13. Sett. 1823.
[3428,1]
Alla p. 3417.
In francia siccome la prosa segue l'uso del parlar
quotidiano assai più che altrove, e l'è sempre assai più conforme, così i poeti
non hanno creduto potersi scostare gran fatto dall'uso medesimo e dalla prosa,
nè lasciar di seguire da vicinissimo l'uno e l'altra nelle continue mutazioni
ch'esse naturalmente e inevitabilmente subiscono. Sì ne' poeti che ne' prosatori
ciò nasce dalla natura di quella nazione e di quella società. I poeti francesi
non hanno dunque antichità di linguaggio da usare. Tutto e sempre di mano in
mano nella lingua francese è moderno. E tutto è ancor nazionale; perchè
guardigli il cielo dall'arricchire la loro lingua di qualche voce tolta {nuovamente} dal latino, benchè totalmente analoga e
affine ad altre voci francesi. La lingua loro è dunque in tutto e sempre priva e
incapace sì dell'antico,
3429 si ancora del pellegrino
(se non di quello che introdotto in una lingua, o usato da uno scrittore è
libertinaggio e barbarie, non eleganza o nobiltà ec.). Da ciò viene che la
lingua francese non è capace di eleganza ec. (del che mi pare aver detto altrove
p.
1813
p.
2014), e che la francia non ha e non può avere
lingua propria della poesia.
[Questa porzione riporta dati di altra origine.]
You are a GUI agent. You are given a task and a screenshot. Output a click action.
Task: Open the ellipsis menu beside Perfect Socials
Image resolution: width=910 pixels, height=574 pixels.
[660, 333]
E non avendola, e però i termini tra questa e
quella della prosa non essendo certi, anzi non avendovene alcuno, perocchè il
campo {dell'una e dell'altra} è un solo e indiviso, la
francia non ha neppur lingua propria espressamente
della prosa, e nella più impoetica lingua del mondo, qual è la francese, non si
trova quasi prosa che non sappia di poesia per lo stile, più o meno, ma certo
più di tutte le classiche prose scritte nelle più poetiche lingue come la greca
e la latina. Del che veggasi la p.
3420-1. Del resto è ben naturale che ove non è distinzion di lingua (tra poesia e prosa) quivi non
possa essere vera distinzion di stile.